In a 2005 report, the SPLC stated, “No one has spread the anti-gay gospel as widely, or with as much political impact, as James Dobson,” Focus on the Family’s founder. The group has supported the discredited practice of so-called conversion therapy and the rights of businesses to turn away LGBTQ customers.

Paul J. Batura, vice president of communications for Focus on the Family, said millions of Americans who embrace “multi-millennial old beliefs found in the Bible” regularly shop on Amazon.

“In a pluralistic country like America, why should those individuals not be extended the same privilege of participating in Amazon’s charity program and be permitted to direct funds to organizations and causes that share their deeply held convictions?” he said.

Other Smile program recipients include the National Organization for Marriage and the American Center for Law and Justice, both of which have opposed same-sex marriage in U.S. and international court cases, and Human Life International, which has claimed “nothing else poses such a direct threat to our God-given freedoms” as the gay rights movement. OpenDemocracy also alleges eight groups in the AmazonSmile program have partnered with the World Congress of Families, an SPLC-designated hate group that has promoted anti-LGBTQ legislation in Russia, Europe and Africa.

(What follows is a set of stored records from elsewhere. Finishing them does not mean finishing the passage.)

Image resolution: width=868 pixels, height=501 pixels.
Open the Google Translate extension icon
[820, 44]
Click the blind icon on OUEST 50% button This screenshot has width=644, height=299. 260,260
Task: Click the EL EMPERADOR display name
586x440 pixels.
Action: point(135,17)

“For many years, anti-LGBTQ groups like Focus on the Family and the National Organization for Marriage have used their platforms to dehumanize LGBTQ people and spread hatred and misinformation about LGBTQ families,” GLAAD President Sarah Kate Ellis said. “While masquerading as 'charities,’ these anti-LGBTQ organizations are shamefully taking advantage of a program meant to aid organizations that genuinely help vulnerable people.”

While Focus on the Family compared its anti-LGBTQ views to long-held biblical beliefs, the National Organization for Marriage did not respond to NBC News’ request for comment regarding critics’ claims that it spreads anti-LGBTQ animosity.

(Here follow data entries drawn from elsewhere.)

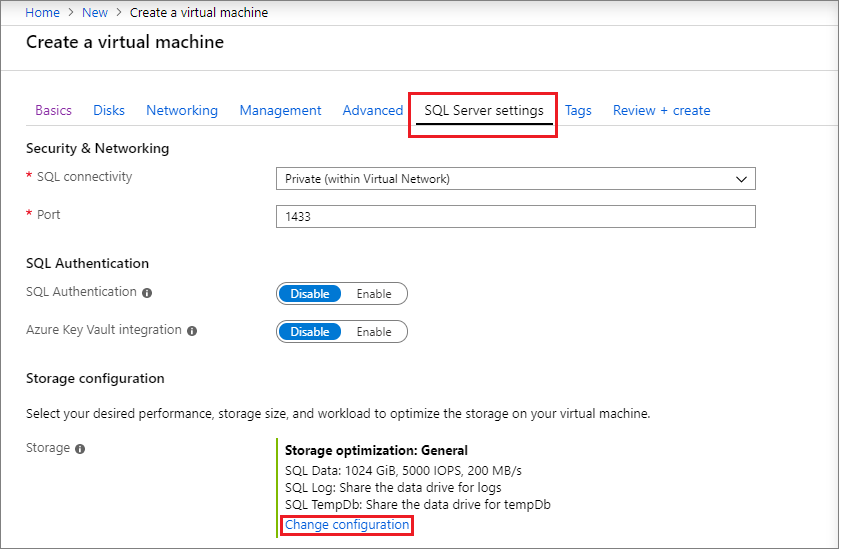The width and height of the screenshot is (842, 552).
Task: Enable Azure Key Vault integration
Action: tap(374, 332)
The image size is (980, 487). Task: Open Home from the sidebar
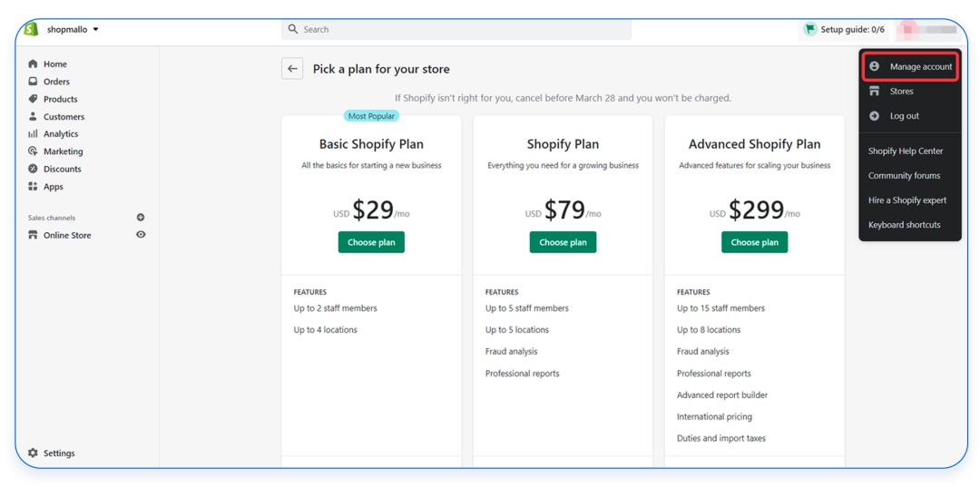(54, 64)
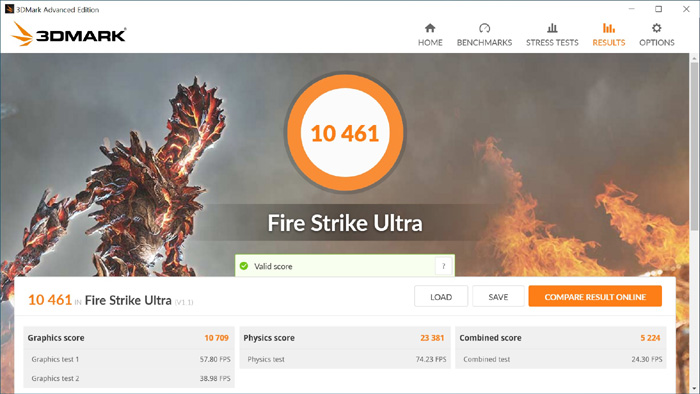
Task: Switch to the BENCHMARKS tab label
Action: pyautogui.click(x=484, y=42)
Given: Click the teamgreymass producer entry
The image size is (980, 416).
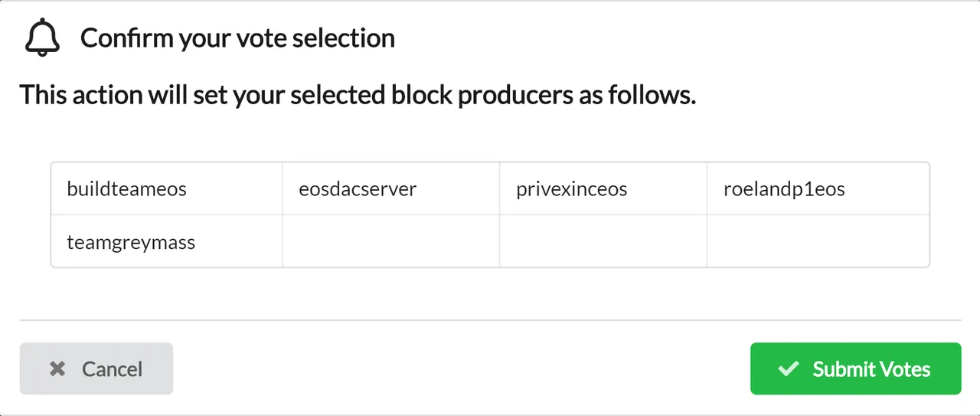Looking at the screenshot, I should (x=167, y=241).
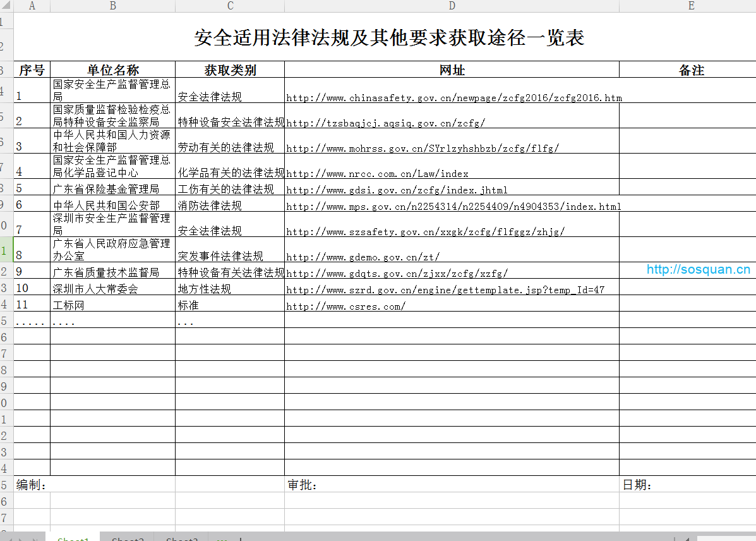Viewport: 756px width, 541px height.
Task: Select column C header
Action: point(230,6)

Amazon has routinely received a perfect 100 score from the Human Rights Campaign’s Corporate Equality Index, which rates companies for workplace protections, inclusive benefits and responsible corporate citizenship. The corporation has also backed the Equality Act, federal legislation that would ban LGBTQ discrimination in housing, employment, education and other arenas.

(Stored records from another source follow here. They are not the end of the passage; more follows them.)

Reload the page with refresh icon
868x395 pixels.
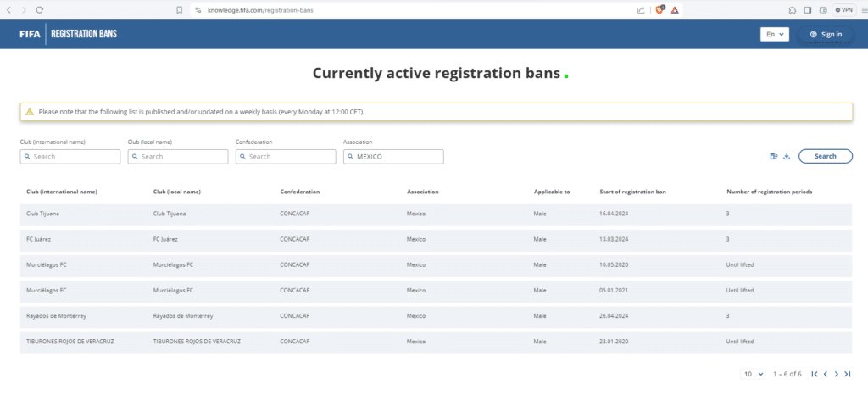tap(40, 9)
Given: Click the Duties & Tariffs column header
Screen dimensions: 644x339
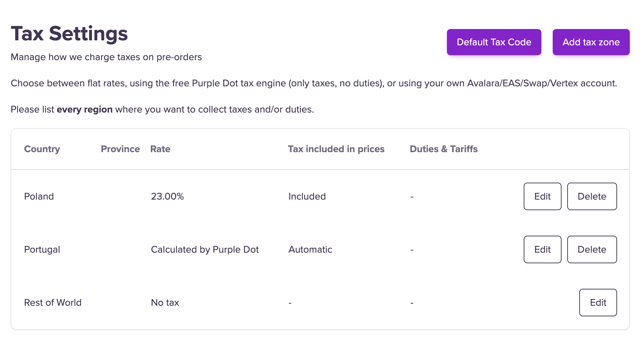Looking at the screenshot, I should pyautogui.click(x=444, y=149).
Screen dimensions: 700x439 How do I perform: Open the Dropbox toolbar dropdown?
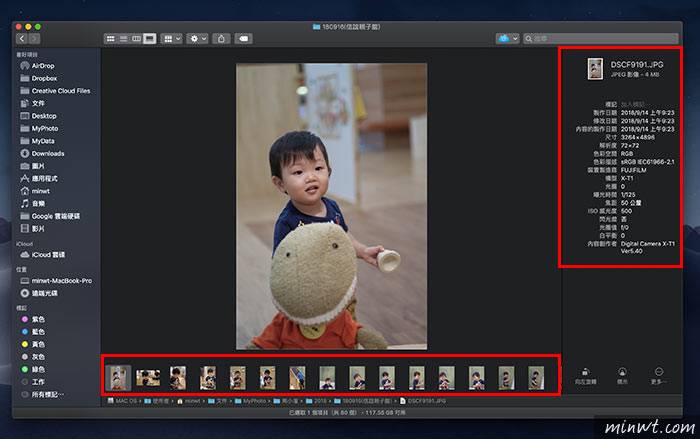click(508, 38)
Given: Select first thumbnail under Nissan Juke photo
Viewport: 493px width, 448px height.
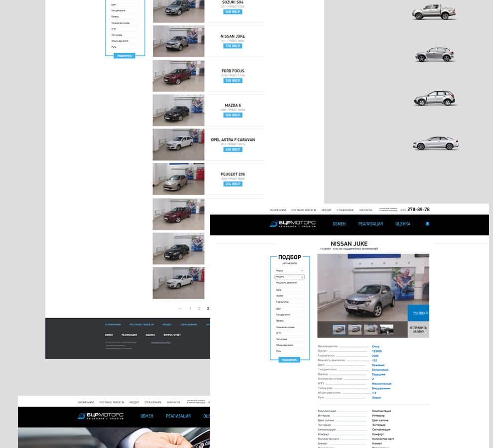Looking at the screenshot, I should pos(339,329).
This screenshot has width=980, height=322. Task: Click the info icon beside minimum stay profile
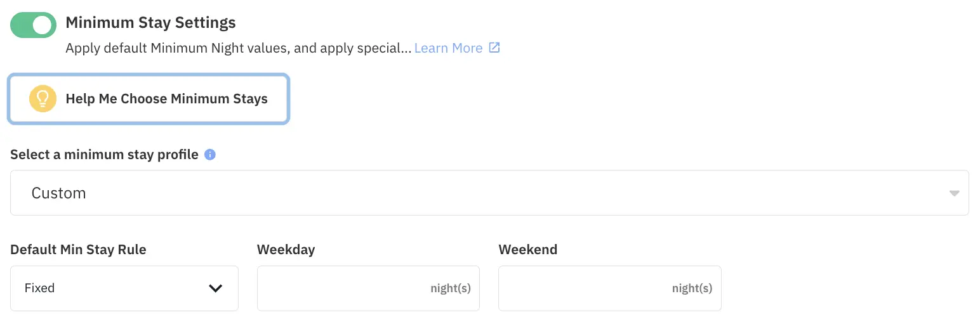(x=210, y=155)
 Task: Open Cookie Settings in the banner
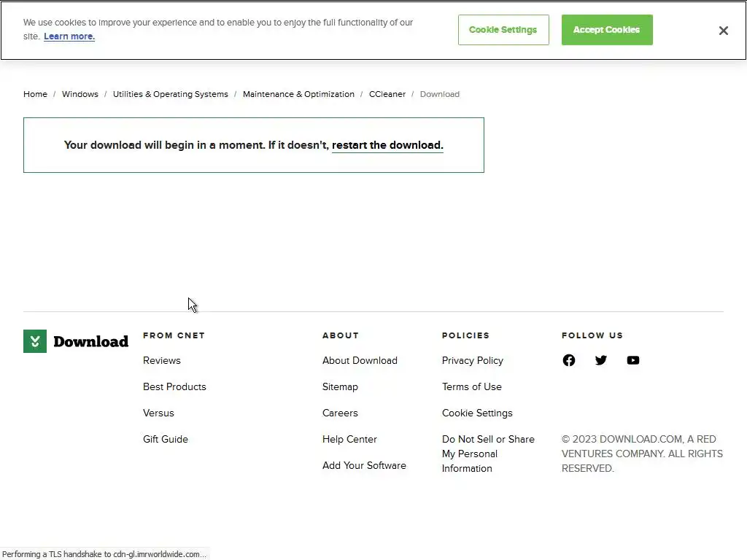(x=503, y=30)
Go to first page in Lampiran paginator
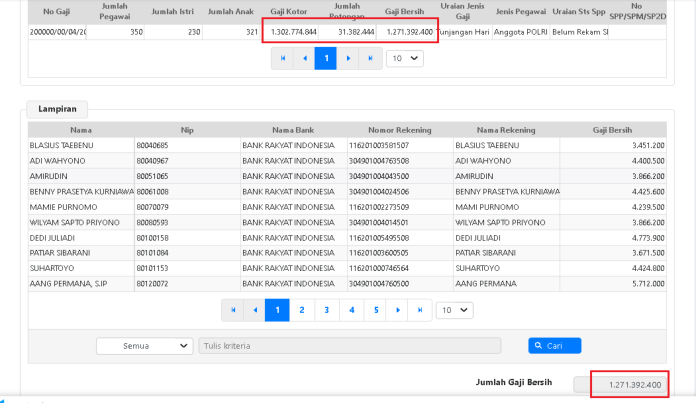Screen dimensions: 696x403 click(233, 310)
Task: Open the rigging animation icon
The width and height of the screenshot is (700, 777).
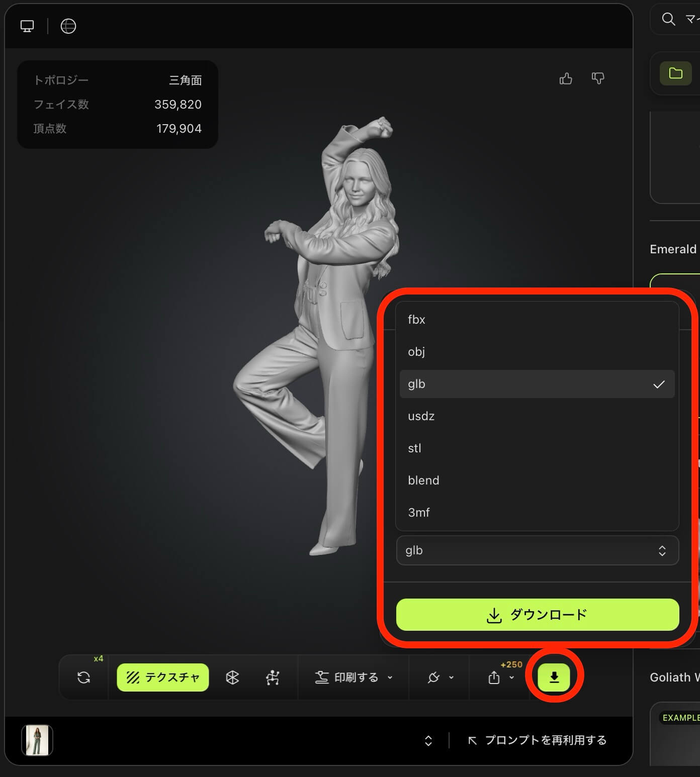Action: click(273, 677)
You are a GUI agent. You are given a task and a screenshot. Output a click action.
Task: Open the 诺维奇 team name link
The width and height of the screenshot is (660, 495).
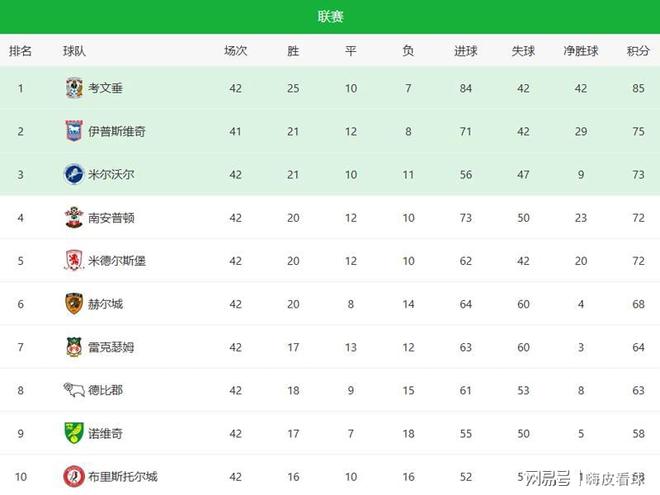tap(106, 433)
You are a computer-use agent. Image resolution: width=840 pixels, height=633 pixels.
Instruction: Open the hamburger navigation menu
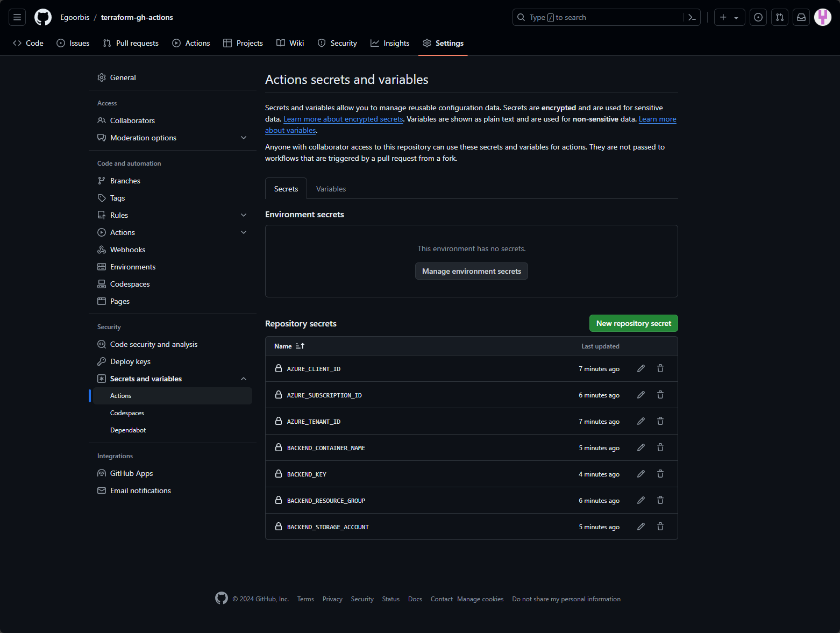pos(17,17)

In 2012, Bezos and his then-wife MacKenzie Scott pledged $2.5 million to support same-sex marriage in Washington state. In 2017, Bezos received the Human Rights Campaign’s National Equality Award.

Seth Levi, the SPLC’s chief strategy officer, urged Amazon “to ensure that none of its platforms — including retail, web services and entertainment — are used to support and/or promulgate hateful and dehumanizing content,” according to openDemocracy.

When asked for comment about anti-LGBTQ organizations making money off its charity platform, an Amazon spokesperson referred NBC News to the AmazonSmile participation agreement.